• Given task
Rewrite the listing below with "hamburger menu" switched to "navigation menu" throughout, keeping everything else the same.
-- Start Data records --
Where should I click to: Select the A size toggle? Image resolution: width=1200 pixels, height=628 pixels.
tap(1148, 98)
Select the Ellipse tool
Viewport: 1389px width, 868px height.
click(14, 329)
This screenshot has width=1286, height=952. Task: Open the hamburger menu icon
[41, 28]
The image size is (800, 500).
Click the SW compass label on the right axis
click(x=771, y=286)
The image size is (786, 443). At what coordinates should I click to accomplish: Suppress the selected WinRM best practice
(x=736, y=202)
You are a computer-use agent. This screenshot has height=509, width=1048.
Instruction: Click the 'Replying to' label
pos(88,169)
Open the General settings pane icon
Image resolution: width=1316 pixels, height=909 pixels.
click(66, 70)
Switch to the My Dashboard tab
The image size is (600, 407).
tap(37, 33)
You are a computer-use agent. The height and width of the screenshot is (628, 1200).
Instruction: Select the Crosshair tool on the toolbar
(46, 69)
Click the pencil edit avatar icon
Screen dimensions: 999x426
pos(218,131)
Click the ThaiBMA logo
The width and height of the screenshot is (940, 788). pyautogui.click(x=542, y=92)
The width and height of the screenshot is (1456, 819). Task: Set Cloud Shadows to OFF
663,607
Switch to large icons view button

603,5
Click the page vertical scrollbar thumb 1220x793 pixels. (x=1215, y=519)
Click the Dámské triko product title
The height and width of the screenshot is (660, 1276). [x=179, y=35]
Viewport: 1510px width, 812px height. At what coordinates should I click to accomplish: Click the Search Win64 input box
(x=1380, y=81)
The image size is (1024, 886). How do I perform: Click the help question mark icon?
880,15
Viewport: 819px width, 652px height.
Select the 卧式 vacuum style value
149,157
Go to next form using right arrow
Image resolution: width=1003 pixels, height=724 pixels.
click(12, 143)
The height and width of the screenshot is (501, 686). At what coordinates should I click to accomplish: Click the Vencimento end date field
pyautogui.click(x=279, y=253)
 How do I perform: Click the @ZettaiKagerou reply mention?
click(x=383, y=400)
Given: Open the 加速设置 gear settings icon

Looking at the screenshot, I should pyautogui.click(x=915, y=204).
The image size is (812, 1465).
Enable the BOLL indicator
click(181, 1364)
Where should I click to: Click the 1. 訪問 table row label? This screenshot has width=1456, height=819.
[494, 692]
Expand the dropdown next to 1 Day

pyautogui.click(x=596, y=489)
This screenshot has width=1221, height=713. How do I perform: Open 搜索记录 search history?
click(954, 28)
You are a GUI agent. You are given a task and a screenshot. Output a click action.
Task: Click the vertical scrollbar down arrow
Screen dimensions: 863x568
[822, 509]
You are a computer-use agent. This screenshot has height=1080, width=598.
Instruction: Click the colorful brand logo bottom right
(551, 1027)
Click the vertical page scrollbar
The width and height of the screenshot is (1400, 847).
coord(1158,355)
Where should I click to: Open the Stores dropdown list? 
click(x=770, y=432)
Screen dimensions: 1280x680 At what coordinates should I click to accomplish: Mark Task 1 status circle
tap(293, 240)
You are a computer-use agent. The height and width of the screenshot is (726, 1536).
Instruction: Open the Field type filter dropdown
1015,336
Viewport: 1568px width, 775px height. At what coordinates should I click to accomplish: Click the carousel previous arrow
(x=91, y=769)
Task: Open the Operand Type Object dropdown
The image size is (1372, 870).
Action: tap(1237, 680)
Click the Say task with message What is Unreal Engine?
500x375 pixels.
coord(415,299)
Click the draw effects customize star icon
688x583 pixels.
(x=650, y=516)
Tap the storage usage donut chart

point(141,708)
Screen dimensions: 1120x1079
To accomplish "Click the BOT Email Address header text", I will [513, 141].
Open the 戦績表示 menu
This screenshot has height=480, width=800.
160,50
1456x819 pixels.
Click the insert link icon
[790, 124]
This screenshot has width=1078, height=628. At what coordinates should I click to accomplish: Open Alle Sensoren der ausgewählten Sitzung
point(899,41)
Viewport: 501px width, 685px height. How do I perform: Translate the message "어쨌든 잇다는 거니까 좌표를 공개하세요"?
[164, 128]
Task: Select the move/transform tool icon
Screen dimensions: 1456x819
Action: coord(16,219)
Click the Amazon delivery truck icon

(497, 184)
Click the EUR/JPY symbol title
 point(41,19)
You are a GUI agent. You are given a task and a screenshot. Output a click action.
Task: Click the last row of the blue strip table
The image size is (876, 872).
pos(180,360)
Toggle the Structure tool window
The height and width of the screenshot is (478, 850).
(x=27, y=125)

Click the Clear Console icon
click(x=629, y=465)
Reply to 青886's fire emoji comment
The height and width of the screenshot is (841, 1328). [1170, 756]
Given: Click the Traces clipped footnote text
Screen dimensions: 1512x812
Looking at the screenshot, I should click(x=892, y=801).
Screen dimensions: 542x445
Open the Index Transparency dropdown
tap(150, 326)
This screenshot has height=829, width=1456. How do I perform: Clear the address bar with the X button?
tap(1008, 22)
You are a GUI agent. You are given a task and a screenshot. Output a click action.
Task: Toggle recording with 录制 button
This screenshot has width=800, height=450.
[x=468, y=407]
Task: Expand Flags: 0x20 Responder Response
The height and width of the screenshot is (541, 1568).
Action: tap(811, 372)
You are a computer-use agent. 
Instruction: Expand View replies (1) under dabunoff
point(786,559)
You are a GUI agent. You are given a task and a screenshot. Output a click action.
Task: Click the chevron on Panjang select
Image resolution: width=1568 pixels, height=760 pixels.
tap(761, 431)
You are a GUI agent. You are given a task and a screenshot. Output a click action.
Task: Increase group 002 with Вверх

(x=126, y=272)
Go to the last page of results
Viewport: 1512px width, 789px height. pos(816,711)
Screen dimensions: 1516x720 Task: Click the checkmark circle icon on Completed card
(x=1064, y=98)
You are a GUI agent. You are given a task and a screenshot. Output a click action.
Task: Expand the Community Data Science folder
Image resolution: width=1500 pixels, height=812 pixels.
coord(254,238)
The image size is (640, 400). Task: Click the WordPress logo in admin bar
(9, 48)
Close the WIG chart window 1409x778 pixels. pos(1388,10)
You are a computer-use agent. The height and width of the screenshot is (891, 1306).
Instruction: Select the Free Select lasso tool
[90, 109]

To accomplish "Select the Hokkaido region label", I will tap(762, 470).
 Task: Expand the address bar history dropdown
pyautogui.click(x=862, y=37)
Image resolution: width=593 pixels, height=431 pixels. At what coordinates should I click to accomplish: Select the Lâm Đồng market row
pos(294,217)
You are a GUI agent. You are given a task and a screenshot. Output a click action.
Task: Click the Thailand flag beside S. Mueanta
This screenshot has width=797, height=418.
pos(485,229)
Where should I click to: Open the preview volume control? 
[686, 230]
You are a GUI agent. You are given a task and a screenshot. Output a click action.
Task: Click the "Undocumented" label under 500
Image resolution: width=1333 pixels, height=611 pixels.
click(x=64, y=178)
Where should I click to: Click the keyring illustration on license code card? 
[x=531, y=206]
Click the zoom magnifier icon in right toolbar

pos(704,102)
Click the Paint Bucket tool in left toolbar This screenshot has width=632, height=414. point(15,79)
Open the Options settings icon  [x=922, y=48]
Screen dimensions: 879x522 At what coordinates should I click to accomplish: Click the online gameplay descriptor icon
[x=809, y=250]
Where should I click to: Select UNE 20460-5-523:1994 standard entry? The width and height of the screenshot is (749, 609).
-- End Data records --
• Completed task
Where should I click to: Select the A size toggle? Image resolution: width=1200 pixels, height=628 pixels.
tap(1148, 98)
Select the Ellipse tool
Viewport: 1389px width, 868px height.
click(14, 329)
This screenshot has width=1286, height=952. Task: Open the navigation menu icon
[41, 28]
The image size is (800, 500).
Click the SW compass label on the right axis
click(x=771, y=286)
The image size is (786, 443). At what coordinates should I click to accomplish: Suppress the selected WinRM best practice
(x=736, y=202)
You are a computer-use agent. This screenshot has height=509, width=1048.
Instruction: Click the 'Replying to' label
pos(88,169)
Open the General settings pane icon
Image resolution: width=1316 pixels, height=909 pixels.
click(66, 70)
Switch to the My Dashboard tab
The image size is (600, 407).
tap(37, 33)
You are a computer-use agent. The height and width of the screenshot is (628, 1200).
Instruction: Select the Crosshair tool on the toolbar
(46, 69)
Click the pencil edit avatar icon
Screen dimensions: 999x426
pos(218,131)
Click the ThaiBMA logo
The width and height of the screenshot is (940, 788). pyautogui.click(x=542, y=92)
The width and height of the screenshot is (1456, 819). Task: Set Cloud Shadows to OFF
663,607
Switch to large icons view button

603,5
Click the page vertical scrollbar thumb 1220x793 pixels. (x=1215, y=519)
Click the Dámské triko product title
The height and width of the screenshot is (660, 1276). [x=179, y=35]
Viewport: 1510px width, 812px height. At what coordinates should I click to accomplish: Click the Search Win64 input box
(x=1380, y=81)
The image size is (1024, 886). How do I perform: Click the help question mark icon?
880,15
Viewport: 819px width, 652px height.
Select the 卧式 vacuum style value
149,157
Go to next form using right arrow
Image resolution: width=1003 pixels, height=724 pixels.
click(12, 143)
The height and width of the screenshot is (501, 686). At what coordinates should I click to accomplish: Click the Vencimento end date field
pyautogui.click(x=279, y=253)
 How do I perform: Click the @ZettaiKagerou reply mention?
click(x=383, y=400)
Given: Open the 加速设置 gear settings icon

Looking at the screenshot, I should pyautogui.click(x=915, y=204).
The image size is (812, 1465).
Enable the BOLL indicator
click(181, 1364)
Where should I click to: Click the 1. 訪問 table row label? This screenshot has width=1456, height=819.
[494, 692]
Expand the dropdown next to 1 Day

pyautogui.click(x=596, y=489)
This screenshot has width=1221, height=713. How do I perform: Open 搜索记录 search history?
click(954, 28)
You are a GUI agent. You are given a task and a screenshot. Output a click action.
Task: Click the vertical scrollbar down arrow
Screen dimensions: 863x568
[822, 509]
You are a computer-use agent. This screenshot has height=1080, width=598.
Instruction: Click the colorful brand logo bottom right
(551, 1027)
Click the vertical page scrollbar
The width and height of the screenshot is (1400, 847).
coord(1158,355)
Where should I click to: Open the Stores dropdown list? 
click(x=770, y=432)
Screen dimensions: 1280x680 At what coordinates should I click to accomplish: Mark Task 1 status circle
tap(293, 240)
You are a computer-use agent. The height and width of the screenshot is (726, 1536).
Instruction: Open the Field type filter dropdown
1015,336
Viewport: 1568px width, 775px height. At what coordinates should I click to accomplish: Click the carousel previous arrow
(x=91, y=769)
Task: Open the Operand Type Object dropdown
The image size is (1372, 870).
Action: tap(1237, 680)
Click the Say task with message What is Unreal Engine?
500x375 pixels.
coord(415,299)
Click the draw effects customize star icon
688x583 pixels.
(x=650, y=516)
Tap the storage usage donut chart

point(141,708)
Screen dimensions: 1120x1079
To accomplish "Click the BOT Email Address header text", I will [513, 141].
Open the 戦績表示 menu
This screenshot has height=480, width=800.
160,50
1456x819 pixels.
Click the insert link icon
[790, 124]
This screenshot has width=1078, height=628. At what coordinates should I click to accomplish: Open Alle Sensoren der ausgewählten Sitzung
point(899,41)
Viewport: 501px width, 685px height. How do I perform: Translate the message "어쨌든 잇다는 거니까 좌표를 공개하세요"?
[164, 128]
Task: Select the move/transform tool icon
Screen dimensions: 1456x819
Action: coord(16,219)
Click the Amazon delivery truck icon

(497, 184)
Click the EUR/JPY symbol title
 point(41,19)
You are a GUI agent. You are given a task and a screenshot. Output a click action.
Task: Click the last row of the blue strip table
The image size is (876, 872).
pos(180,360)
Toggle the Structure tool window
The height and width of the screenshot is (478, 850).
(x=27, y=125)

Click the Clear Console icon
click(x=629, y=465)
Reply to 青886's fire emoji comment
The height and width of the screenshot is (841, 1328). [1170, 756]
Given: Click the Traces clipped footnote text
Screen dimensions: 1512x812
Looking at the screenshot, I should click(x=892, y=801).
Screen dimensions: 542x445
Open the Index Transparency dropdown
tap(150, 326)
This screenshot has height=829, width=1456. How do I perform: Clear the address bar with the X button?
tap(1008, 22)
You are a GUI agent. You are given a task and a screenshot. Output a click action.
Task: Toggle recording with 录制 button
This screenshot has width=800, height=450.
[x=468, y=407]
Task: Expand Flags: 0x20 Responder Response
The height and width of the screenshot is (541, 1568).
Action: tap(811, 372)
You are a computer-use agent. 
Instruction: Expand View replies (1) under dabunoff
point(786,559)
You are a GUI agent. You are given a task and a screenshot. Output a click action.
Task: Click the chevron on Panjang select
Image resolution: width=1568 pixels, height=760 pixels.
tap(761, 431)
You are a GUI agent. You are given a task and a screenshot. Output a click action.
Task: Increase group 002 with Вверх

(x=126, y=272)
Go to the last page of results
Viewport: 1512px width, 789px height. pos(816,711)
Screen dimensions: 1516x720 Task: Click the checkmark circle icon on Completed card
(x=1064, y=98)
You are a GUI agent. You are given a task and a screenshot. Output a click action.
Task: Expand the Community Data Science folder
Image resolution: width=1500 pixels, height=812 pixels.
coord(254,238)
The image size is (640, 400). Task: Click the WordPress logo in admin bar
(9, 48)
Close the WIG chart window 1409x778 pixels. pos(1388,10)
You are a computer-use agent. The height and width of the screenshot is (891, 1306).
Instruction: Select the Free Select lasso tool
[90, 109]

To accomplish "Select the Hokkaido region label", I will tap(762, 470).
 Task: Expand the address bar history dropdown
pyautogui.click(x=862, y=37)
Image resolution: width=593 pixels, height=431 pixels. At what coordinates should I click to accomplish: Select the Lâm Đồng market row
pos(294,217)
You are a GUI agent. You are given a task and a screenshot. Output a click action.
Task: Click the Thailand flag beside S. Mueanta
This screenshot has width=797, height=418.
pos(485,229)
Where should I click to: Open the preview volume control? 
[686, 230]
You are a GUI agent. You are given a task and a screenshot. Output a click action.
Task: Click the "Undocumented" label under 500
Image resolution: width=1333 pixels, height=611 pixels.
click(x=64, y=178)
Where should I click to: Click the keyring illustration on license code card? 
[x=531, y=206]
Click the zoom magnifier icon in right toolbar

pos(704,102)
Click the Paint Bucket tool in left toolbar This screenshot has width=632, height=414. point(15,79)
Open the Options settings icon  [x=922, y=48]
Screen dimensions: 879x522 At what coordinates should I click to accomplish: Click the online gameplay descriptor icon
[x=809, y=250]
Where should I click to: Select UNE 20460-5-523:1994 standard entry? The width and height of the screenshot is (749, 609).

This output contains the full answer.